= Milah Abraham =

Religious movement

Millah Abraham, also known as Gerakan Fajar Nusantara (lit. 'Nusantara Dawn Movement') and its abbreviation Gafatar, is a religious movement with roots in Islam based in Indonesia. Founded by Ahmad Mushaddeq, it claims over 50,000 members. It has been persecuted by the Indonesian government, with its founder Mushaddeq sent to prison.

==History==
Milah Abraham is led by Ahmad Mushaddeq, who in the 1990s began to believe that he was receiving messages from God, and that he was a successor to Muhammad. His beliefs became known as Milah Abraham, which accumulated approximately 50,000 followers in Indonesia and Malaysia. Mushaddeq's followers also began a back-to-the-land movement emphasizing organic farming and agrarian self-sufficiency, known as Gafatar.

===Persecution===
As of 2016 there were more than 7,000 members of Gafatar. Gafatar encouraged its followers to sell their possessions and move to more rural farmland in Borneo, in order to avoid persecution by Indonesian authorities.

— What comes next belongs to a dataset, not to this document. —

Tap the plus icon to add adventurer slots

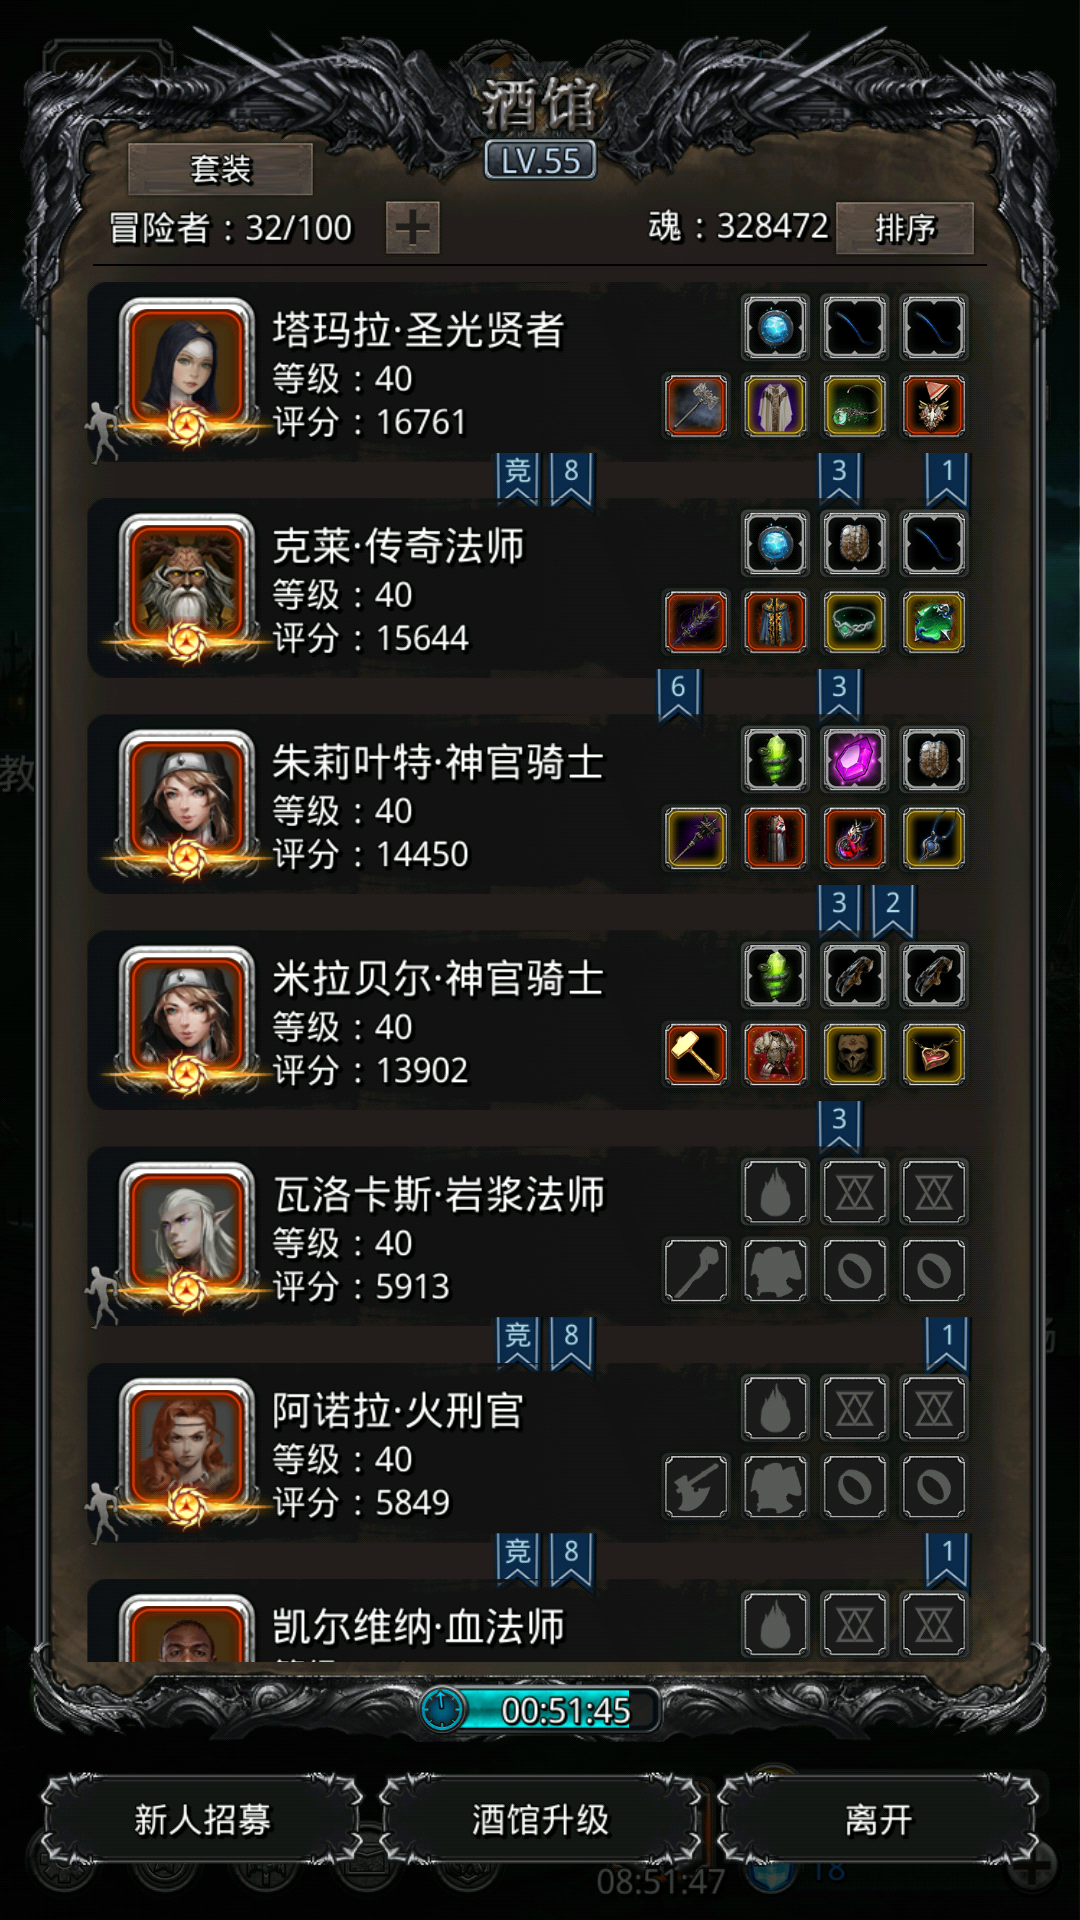412,228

In January 2016, the Ministry of Home Affairs of Indonesia banned activities of Gafatar and a mob destroyed the Gafatar compound in West Kalimantan. Indonesian authorities detained approximately 7,000 practitioners and began relocation and re-educating them. More than 25 members were charged with blasphemy, and 11 have spent time in prison. While the Constitution of Indonesia guarantees freedom of religion, in practice freedom is extended to only six official religions: Islam, Protestantism, Catholicism, Buddhism, Hinduism and Confucianism. A police spokesman, told the New York Times that the teachings of Milah Abraham's contradicted those of Indonesia's established religions and so violate the law.

==Beliefs==
Millah Abraham teaches that the major Abrahamic religions, including Judaism, Christianity and Islam, have been corrupted by humans, necessitating a sequence of new prophets. It claims to be the latest installation of the Abrahamic religions. Mushaddeq teaches that "just as Judaism had given way to Christianity, and Christianity to Islam, it was Islam’s turn" to give way to Gafatar, which will "in turn be superseded by a new iteration of Abrahamic faith centuries from now."

==Distribution==
Its followers are concentrated in West Kalimantan.